UJIA Annual
Dinner 2014
Chief
Rabbi Mirvis, Bill Benjamin Chair of the UJIA, Vivian Wineman President of the
Board of Deputies, Rabbanim, Excellencies,
my Lords, Ladies and gentlemen:
There is a sound, a unique Jewish sound, that we hear at this time of
year. Some of us hear it this month if we go to prayers in the morning, and all
of us will hear it next week in synagogue on Rosh Hashanah. It is the sound of
the shofar.
According to our tradition it is a sound that that reaches back as far
as creation and reaches forward to the time of redemption. And in between, in a
truly remarkable way, the hoarse cry of the ram's horn gives expression to Jewish
history, in all its tragedy and triumph, all its pain and all its joy. Later
this evening we will have the pleasure of listening to the magnificent Simon
Schama who told the Story of the Jews in 5 stunning TV documentaries. The sound
of the shofar punctuates that story in all its multifaceted complexity. The shofar,
we are taught, recalls the anguished binding of Isaac, the momentous revelation
of Mount Sinai; it sounded victory at the battle of Jericho and freedom for slaves
in the Jubilee year. Even in our lifetimes, key moments in the history of the
state of Israel - the recapture of the western wall, the sirens of the gulf
war, the arrival of the Ethiopian aliya - are all evoked by that haunting, wordless
voice of the Jewish experience.
I think about what we have been through this past summer, the people of
Israel, and all those who care about Israel. I think about it and try to give expression to
all we have felt: the pain, the fear, the pride, the unity. And I hear the
voice of the shofar.
If you were in Israel this summer and turned on the radio, you would
have heard Israeli music, talk shows, sports commentary – the energetic,
optimistic normality of Israeli life. But over these broadcasts at regular
intervals you would hear announcements: azaka b'ashdod, azaka b'veersheva
– siren in Ashdod, siren in Beersheba, warnings of incoming missiles, telling people
to rush to the shelters. That dissonance, the multi-layered complexity of our
life in our land, that is the sound of the shofar.

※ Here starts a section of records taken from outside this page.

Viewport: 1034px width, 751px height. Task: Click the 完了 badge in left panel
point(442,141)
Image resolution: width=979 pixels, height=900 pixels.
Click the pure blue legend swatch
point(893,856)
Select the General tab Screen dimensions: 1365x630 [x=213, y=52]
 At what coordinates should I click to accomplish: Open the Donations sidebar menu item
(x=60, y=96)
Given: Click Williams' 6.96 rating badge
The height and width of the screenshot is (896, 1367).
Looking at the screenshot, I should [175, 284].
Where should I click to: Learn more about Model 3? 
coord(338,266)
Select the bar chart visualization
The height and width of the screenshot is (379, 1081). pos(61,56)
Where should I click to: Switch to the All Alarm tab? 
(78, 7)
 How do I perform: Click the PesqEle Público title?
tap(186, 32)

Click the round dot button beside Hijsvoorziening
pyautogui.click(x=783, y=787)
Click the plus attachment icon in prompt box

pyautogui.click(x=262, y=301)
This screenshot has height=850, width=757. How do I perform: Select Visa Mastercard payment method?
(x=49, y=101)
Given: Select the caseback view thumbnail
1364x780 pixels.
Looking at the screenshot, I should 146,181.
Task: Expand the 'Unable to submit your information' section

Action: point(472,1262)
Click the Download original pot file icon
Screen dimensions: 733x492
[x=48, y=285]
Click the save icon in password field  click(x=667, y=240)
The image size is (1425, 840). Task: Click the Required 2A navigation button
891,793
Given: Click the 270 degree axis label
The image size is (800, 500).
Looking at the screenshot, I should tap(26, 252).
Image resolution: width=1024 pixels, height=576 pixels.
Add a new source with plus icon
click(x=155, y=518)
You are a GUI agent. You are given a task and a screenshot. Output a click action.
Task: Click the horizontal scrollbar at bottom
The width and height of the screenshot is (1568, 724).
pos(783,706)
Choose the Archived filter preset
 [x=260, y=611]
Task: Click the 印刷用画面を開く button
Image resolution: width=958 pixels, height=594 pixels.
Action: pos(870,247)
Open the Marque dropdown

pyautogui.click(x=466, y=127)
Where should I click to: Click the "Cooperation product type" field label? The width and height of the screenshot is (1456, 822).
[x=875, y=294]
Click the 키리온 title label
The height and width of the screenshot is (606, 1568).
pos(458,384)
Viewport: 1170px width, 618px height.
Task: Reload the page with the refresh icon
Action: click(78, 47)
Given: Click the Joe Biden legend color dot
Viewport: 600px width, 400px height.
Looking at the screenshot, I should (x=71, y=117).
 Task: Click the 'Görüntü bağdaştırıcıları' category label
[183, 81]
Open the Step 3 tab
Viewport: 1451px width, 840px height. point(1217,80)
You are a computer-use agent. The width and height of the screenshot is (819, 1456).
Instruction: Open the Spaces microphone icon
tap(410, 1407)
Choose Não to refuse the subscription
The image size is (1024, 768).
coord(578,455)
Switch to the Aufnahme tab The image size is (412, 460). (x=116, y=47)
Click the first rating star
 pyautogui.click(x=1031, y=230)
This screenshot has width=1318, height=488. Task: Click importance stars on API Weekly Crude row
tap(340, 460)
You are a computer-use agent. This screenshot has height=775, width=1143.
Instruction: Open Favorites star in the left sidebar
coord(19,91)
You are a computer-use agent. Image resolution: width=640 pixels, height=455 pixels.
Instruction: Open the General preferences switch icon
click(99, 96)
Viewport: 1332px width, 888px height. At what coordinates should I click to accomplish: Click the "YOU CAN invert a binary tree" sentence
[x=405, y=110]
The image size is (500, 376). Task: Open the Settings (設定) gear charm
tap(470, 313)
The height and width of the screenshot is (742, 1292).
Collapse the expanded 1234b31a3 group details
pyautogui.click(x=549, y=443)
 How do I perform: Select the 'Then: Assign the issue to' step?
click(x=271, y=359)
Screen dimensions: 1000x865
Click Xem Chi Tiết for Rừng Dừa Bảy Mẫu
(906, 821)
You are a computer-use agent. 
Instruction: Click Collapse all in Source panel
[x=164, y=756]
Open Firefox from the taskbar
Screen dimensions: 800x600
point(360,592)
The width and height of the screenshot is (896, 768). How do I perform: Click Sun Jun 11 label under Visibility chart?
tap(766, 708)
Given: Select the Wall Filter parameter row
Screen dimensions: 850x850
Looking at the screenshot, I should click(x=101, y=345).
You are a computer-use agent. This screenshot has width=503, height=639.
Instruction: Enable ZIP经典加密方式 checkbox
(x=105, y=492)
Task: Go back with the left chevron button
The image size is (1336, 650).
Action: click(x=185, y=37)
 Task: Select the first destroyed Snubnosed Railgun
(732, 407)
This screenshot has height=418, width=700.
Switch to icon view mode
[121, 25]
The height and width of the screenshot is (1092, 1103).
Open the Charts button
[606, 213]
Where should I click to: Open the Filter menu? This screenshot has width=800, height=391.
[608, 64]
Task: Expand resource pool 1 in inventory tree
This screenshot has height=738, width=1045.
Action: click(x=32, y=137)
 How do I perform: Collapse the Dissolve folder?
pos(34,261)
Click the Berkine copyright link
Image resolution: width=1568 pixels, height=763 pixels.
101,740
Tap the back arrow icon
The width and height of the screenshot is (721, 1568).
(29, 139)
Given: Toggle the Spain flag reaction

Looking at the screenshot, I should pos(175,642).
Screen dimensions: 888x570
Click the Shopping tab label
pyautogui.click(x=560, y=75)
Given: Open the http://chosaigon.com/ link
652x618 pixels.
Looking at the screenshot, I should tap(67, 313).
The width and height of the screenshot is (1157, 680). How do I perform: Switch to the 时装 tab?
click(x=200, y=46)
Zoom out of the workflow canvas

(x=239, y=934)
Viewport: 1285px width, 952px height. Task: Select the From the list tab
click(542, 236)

It's a sound that reflects the many different things we learned this
summer: the realisation that Iranian missiles could reach as far as Netanya and
Hadera; the knowledge that attack tunnels had been dug beneath our feet, deep
into the south; that Hamas was intent on new forms of attack, from the sea
and by drones. But at the same time the things we learned about
ourselves: the incredible dignity of
the parents of the three teenagers
Naftali, Eyal and Gilad; our own forgotten capacity for unity and common
purpose, not just across the entire political spectrum, but across the whole of
society, with an entire country welcoming residents from the south for some
respite, or making daytrips to Sderot and Ashkelon to keep the shops in
business.
At one point during the fighting, I asked my son Aaron, who was a
paratrooper in Gaza, how he was managing for food. It was the 9 days, the
mourning period when traditionally we don’t eat meat or listen to music. He
said the army rabbinate had ruled that the religious soldiers should eat meat
and listen to music. For morale? I asked. No, he said. So that there shouldn’t
be any distinction between the religious and secular guys.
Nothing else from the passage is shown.